Quote Roy Haggerty="Roy Haggerty"Exactly. The problem we have is money. We have enough to sustain a professional competition for 14 clubs, but only if they're supplemented by cash from sugar daddies. No drama there - that's the position of nearly every pro sports club. But we don't have enough cash to either (a) give money to the less well-supported clubs of the championship to go professional, (b) raise the salary cap for those clubs with cash, because to do so would make the current league-within-a-league divisions even more entrenched, or (c) to compete with the NRL or RU for top players.
There are two answers to this. The first is to focus hard on youth development systems so that we produce enough decent talent to replace the ones who get poached by richer competitions. To be fair to the cliubs and the RFL, that is certainly in a lot better state than it was. The second is to get more cash from TV, more cash from sponsorship and more cash from international tournaments.
The problem is that the RFL have, in the last decade, proved themselves to be utterly useless at raising cash. The Stobart free gift of the whole competition for 12 lorries was an utterly insane decision which has come back to bite us this year, because no sponsor is going to pay large bucks for something which the owners value so little that they gave it away. In addition, the negotiations with SKY over TV deals have been so poor by comparison to other sports commanding a similar audience. The canny international execs at SKY must watch Nigel wandering through their door with his begging bowl, and start laughing behind their hands.
As others have said, this is an attempt to address a problem we don't have. Our problem is not a lack of games between the top 12 clubs and the next 12, or a lack of fixtures. Our problem is a lack of money, and I'd rather the RFL actually used their time and energy employing someone who might actually be able to get some companies to part with some cash, and deliver a decent TV deal, than waste it on this nonsense.'"
I'm not a line-by-line defender of this over-complex proposal, but neither do I think looking at structure versus 'finding cash' is an either/or thing. All of this, is always, and always has been, a constant chicken-and-egg situation - we'll never get away from that.

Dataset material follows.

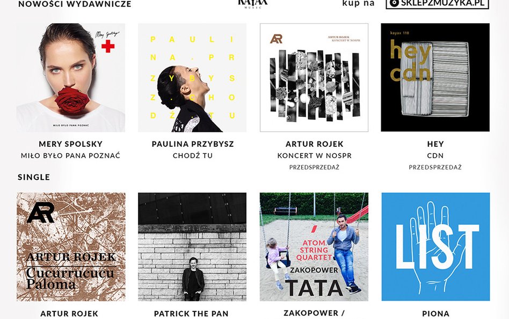Click PRZEDSPRZEDAŻ label under Artur Rojek

coord(314,167)
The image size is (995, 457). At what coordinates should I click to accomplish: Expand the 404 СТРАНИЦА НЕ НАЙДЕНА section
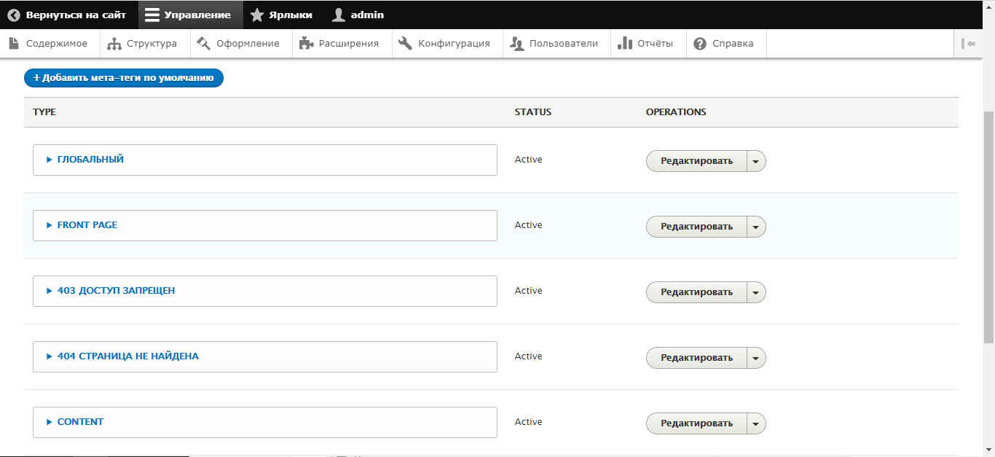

What's very challenging in RL, is the high disparity in earning power, and the fact that the sport itself is fairly brutal at exposing differences in strength, more so than any major UK sport - you can't 'park the bus', or kick for touch and collapse scrums all day, etc. if you're a weaker side.
The 'fix' ( salary cap ) causes at least as many problems as it solves, namely, the few clubs that could occasionally afford to pay stars are unable to do so. We can go on and on about 'improving marketing' and no doubt we could do dramatically better - I think the RFL and in particular are p*ss**r marketeers - BUT, nothing is better for marketing than big name, box office players. Like it or not, its also helpful if they're box-office off the field too, whether that's your housewives' favourite like a Johnny Wilkinson or someone naughty like Alex Higgins. Look how snooker suffered since it lost most of its 'characters'.
This is a much more insidious problem than people realize. We talk about 'improving youth development' but a lot of that depends on the amount of interest youth have in the game. If the sport doesn't look like a place that - should you turn out to be a world-beater - you can make a spectacular living, it is less attractive to a talented young athlete. Sure you could do well in the UK and move to the NRL or RU, but is that really the story we want to our kids to dream about? Now, if you're an Olympian purist, maybe you don't want people who think about fame and fortune, that's fine.
I'll drone on endlessly about how I think the cap tries to fix the wrong problem...it doesn't really matter if clubs spend silly money on a limited number of stars (provided they can afford it - though even then its a matter of debate as to whether a governing body should interfere in how a club runs its own finances)...the real problem with the kind of thing we saw in the past, with Wigan especially, is clubs with lots more (relatively) money, buying up talent *which mostly sits on the bench* that ought to be playing first team at other clubs. If we placed very tight limits on the number of players on big money (but that money can be as big as you can afford) then some clubs would be able to retain world-class talent, whilst also being *forced* to have a great youth structure (your squad limit is so small, you need excellent development players).